On Mon, Feb 15, 2016 at 7:55 PM, Tom Lane <t...@sss.pgh.pa.us> wrote:
> Robert Haas <robertmh...@gmail.com> writes:
>> On Sun, Feb 14, 2016 at 5:26 PM, Tom Lane <t...@sss.pgh.pa.us> wrote:
>>> Also, after fixing that it would be good to add a comment explaining why
>>> it's not fundamentally unsafe for BecomeLockGroupMember() to examine
>>> leader->pgprocno without having any relevant lock.  AFAICS, that's only
>>> okay because the pgprocno fields are never changed after InitProcGlobal,
>>> even when a PGPROC is recycled.
>
>> I am sort of disinclined to think that this needs a comment.
>
> I might not either, except that the entire point of that piece of code is
> to protect against the possibility that the leader PGPROC vanishes before
> we can get this lock.  Since you've got extensive comments addressing that
> point, it seems appropriate to explain why this one line doesn't invalidate
> the whole design ... because it's right on the hairy edge of doing so.
> If we did something like memset a PGPROC to all zeroes when we free it,
> which in general would seem like a perfectly reasonable thing to do, this
> code would be broken (and not in an easy to detect way; it would indeed
> be indistinguishable from the way in which it's broken right now).

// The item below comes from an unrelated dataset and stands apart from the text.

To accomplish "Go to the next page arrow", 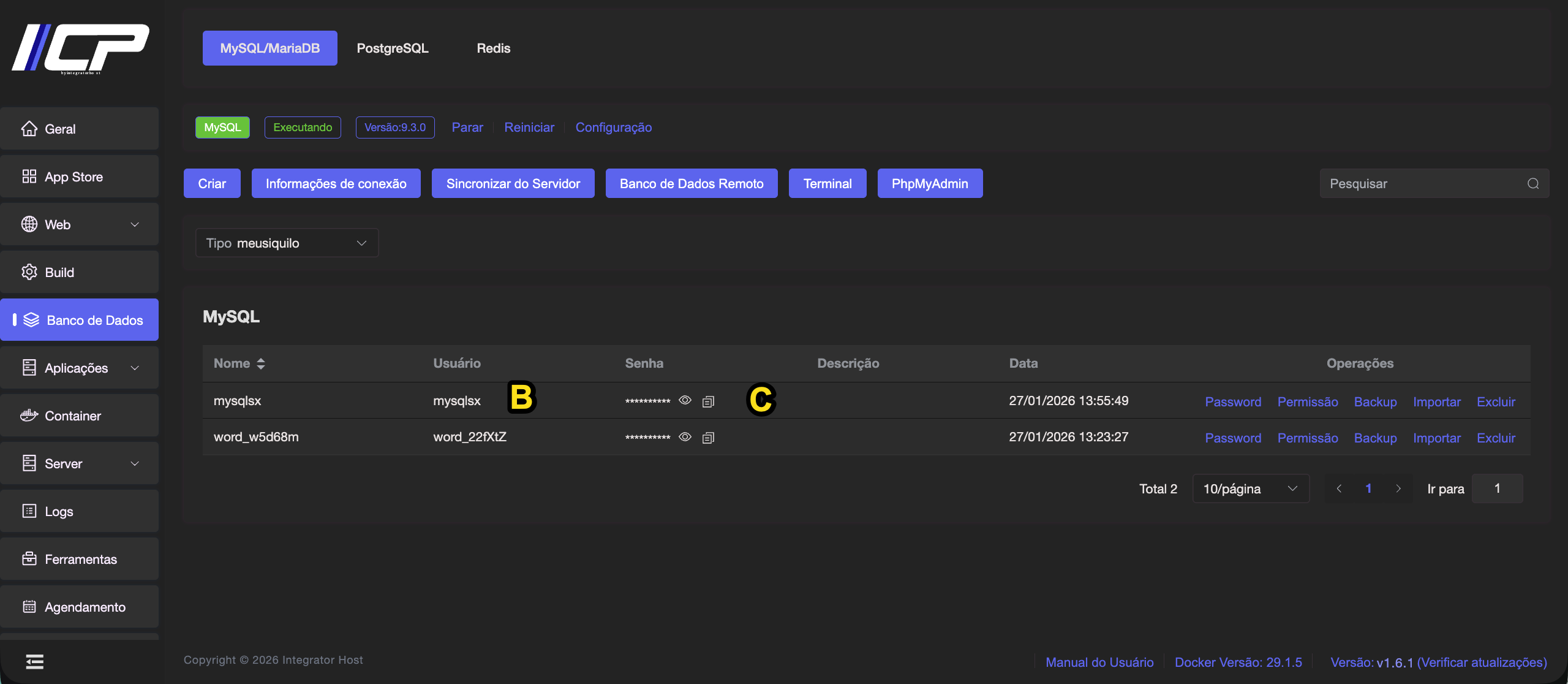I will (1398, 488).
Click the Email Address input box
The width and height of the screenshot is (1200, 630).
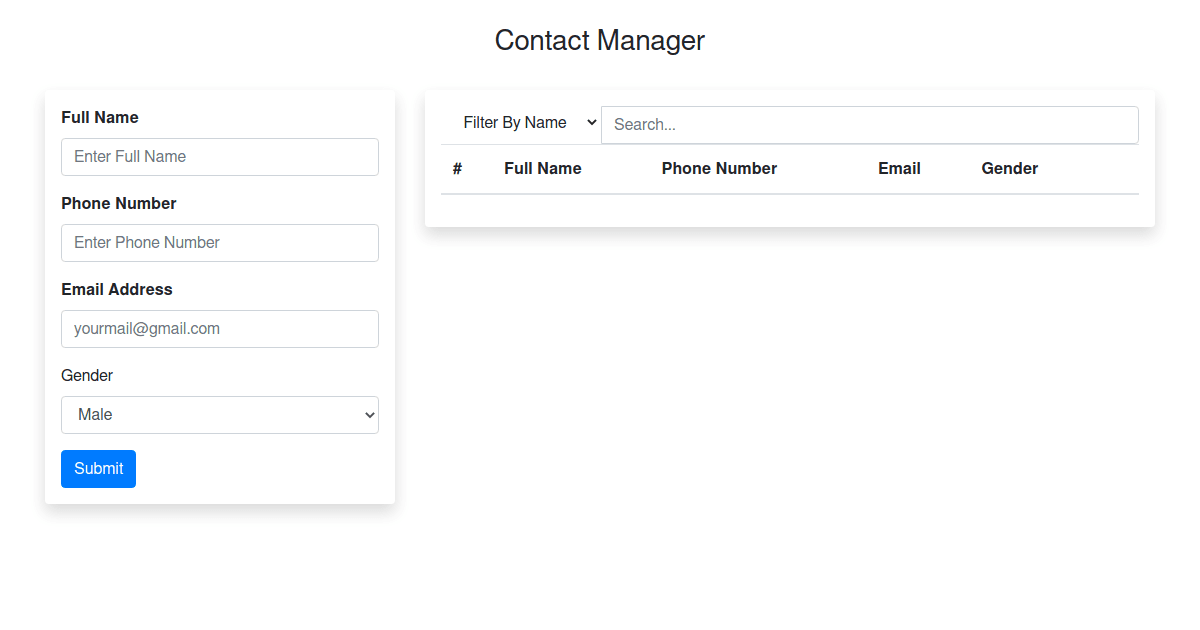click(x=220, y=329)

OK.  Well, I'm happy to have you add a comment in a patch of your own,
or suggest something to include in mine.  I'm less sure I can write
something independently that you'll like.

>> Do we
>> really have a comment every other place that pgprocno is referenced
>> without a lock?
>
> I suspect strongly that there is no other place that attempts to touch any
> part of an invalid (freed) PGPROC.  If there is, more than likely it's
> unsafe.
>
> I don't have time right now to read the patch in detail, but will look
> tomorrow.  In the meantime, thanks for addressing my concerns.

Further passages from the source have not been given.